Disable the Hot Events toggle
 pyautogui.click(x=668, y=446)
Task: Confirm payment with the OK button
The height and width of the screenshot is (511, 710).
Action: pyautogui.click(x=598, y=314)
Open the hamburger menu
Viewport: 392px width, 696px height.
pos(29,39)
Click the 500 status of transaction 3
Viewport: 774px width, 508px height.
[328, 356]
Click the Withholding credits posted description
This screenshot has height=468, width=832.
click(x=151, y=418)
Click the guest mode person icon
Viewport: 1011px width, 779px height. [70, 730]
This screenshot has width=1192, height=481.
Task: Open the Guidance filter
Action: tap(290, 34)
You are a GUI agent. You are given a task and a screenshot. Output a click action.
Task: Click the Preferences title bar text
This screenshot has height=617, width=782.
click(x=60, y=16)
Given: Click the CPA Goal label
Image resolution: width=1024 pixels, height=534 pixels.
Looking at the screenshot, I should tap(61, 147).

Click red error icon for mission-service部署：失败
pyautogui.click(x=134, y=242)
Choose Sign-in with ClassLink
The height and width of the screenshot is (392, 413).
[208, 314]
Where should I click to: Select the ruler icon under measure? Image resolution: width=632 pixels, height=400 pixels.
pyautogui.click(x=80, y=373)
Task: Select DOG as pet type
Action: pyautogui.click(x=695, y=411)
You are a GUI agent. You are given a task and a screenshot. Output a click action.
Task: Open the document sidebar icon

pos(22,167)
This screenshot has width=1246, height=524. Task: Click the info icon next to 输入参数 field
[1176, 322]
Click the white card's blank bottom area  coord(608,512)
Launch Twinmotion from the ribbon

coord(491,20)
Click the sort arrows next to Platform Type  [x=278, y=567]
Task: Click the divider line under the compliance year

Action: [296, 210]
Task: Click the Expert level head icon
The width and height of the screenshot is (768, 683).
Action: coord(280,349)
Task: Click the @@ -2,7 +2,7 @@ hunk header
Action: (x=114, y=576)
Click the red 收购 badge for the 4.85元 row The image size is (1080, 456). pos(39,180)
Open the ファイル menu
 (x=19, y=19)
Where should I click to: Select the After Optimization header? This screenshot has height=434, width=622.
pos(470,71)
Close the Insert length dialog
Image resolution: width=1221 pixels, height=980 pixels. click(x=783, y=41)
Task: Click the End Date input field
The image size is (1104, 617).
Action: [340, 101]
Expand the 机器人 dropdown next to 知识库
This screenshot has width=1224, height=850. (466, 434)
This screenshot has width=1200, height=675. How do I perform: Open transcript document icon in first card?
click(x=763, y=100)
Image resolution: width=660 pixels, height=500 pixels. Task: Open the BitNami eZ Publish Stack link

##############################

*DIRECTIONS FOR THIS TASK*: Could you give the data again, word for word?

*RESULT OF THE TASK*:
Disable the Hot Events toggle
 pyautogui.click(x=668, y=446)
Task: Confirm payment with the OK button
The height and width of the screenshot is (511, 710).
Action: pyautogui.click(x=598, y=314)
Open the hamburger menu
Viewport: 392px width, 696px height.
pos(29,39)
Click the 500 status of transaction 3
Viewport: 774px width, 508px height.
[328, 356]
Click the Withholding credits posted description
This screenshot has height=468, width=832.
click(x=151, y=418)
Click the guest mode person icon
Viewport: 1011px width, 779px height. [70, 730]
This screenshot has width=1192, height=481.
Task: Open the Guidance filter
Action: tap(290, 34)
You are a GUI agent. You are given a task and a screenshot. Output a click action.
Task: Click the Preferences title bar text
This screenshot has height=617, width=782.
click(x=60, y=16)
Given: Click the CPA Goal label
Image resolution: width=1024 pixels, height=534 pixels.
Looking at the screenshot, I should tap(61, 147).

Click red error icon for mission-service部署：失败
pyautogui.click(x=134, y=242)
Choose Sign-in with ClassLink
The height and width of the screenshot is (392, 413).
[208, 314]
Where should I click to: Select the ruler icon under measure? Image resolution: width=632 pixels, height=400 pixels.
pyautogui.click(x=80, y=373)
Task: Select DOG as pet type
Action: pyautogui.click(x=695, y=411)
You are a GUI agent. You are given a task and a screenshot. Output a click action.
Task: Open the document sidebar icon

pos(22,167)
This screenshot has width=1246, height=524. Task: Click the info icon next to 输入参数 field
[1176, 322]
Click the white card's blank bottom area  coord(608,512)
Launch Twinmotion from the ribbon

coord(491,20)
Click the sort arrows next to Platform Type  [x=278, y=567]
Task: Click the divider line under the compliance year

Action: [296, 210]
Task: Click the Expert level head icon
The width and height of the screenshot is (768, 683).
Action: coord(280,349)
Task: Click the @@ -2,7 +2,7 @@ hunk header
Action: (x=114, y=576)
Click the red 收购 badge for the 4.85元 row The image size is (1080, 456). pos(39,180)
Open the ファイル menu
 (x=19, y=19)
Where should I click to: Select the After Optimization header? This screenshot has height=434, width=622.
pos(470,71)
Close the Insert length dialog
Image resolution: width=1221 pixels, height=980 pixels. click(x=783, y=41)
Task: Click the End Date input field
The image size is (1104, 617).
Action: [340, 101]
Expand the 机器人 dropdown next to 知识库
This screenshot has width=1224, height=850. (466, 434)
This screenshot has width=1200, height=675. How do I perform: Open transcript document icon in first card?
click(x=763, y=100)
Image resolution: width=660 pixels, height=500 pixels. Task: Open the BitNami eZ Publish Stack link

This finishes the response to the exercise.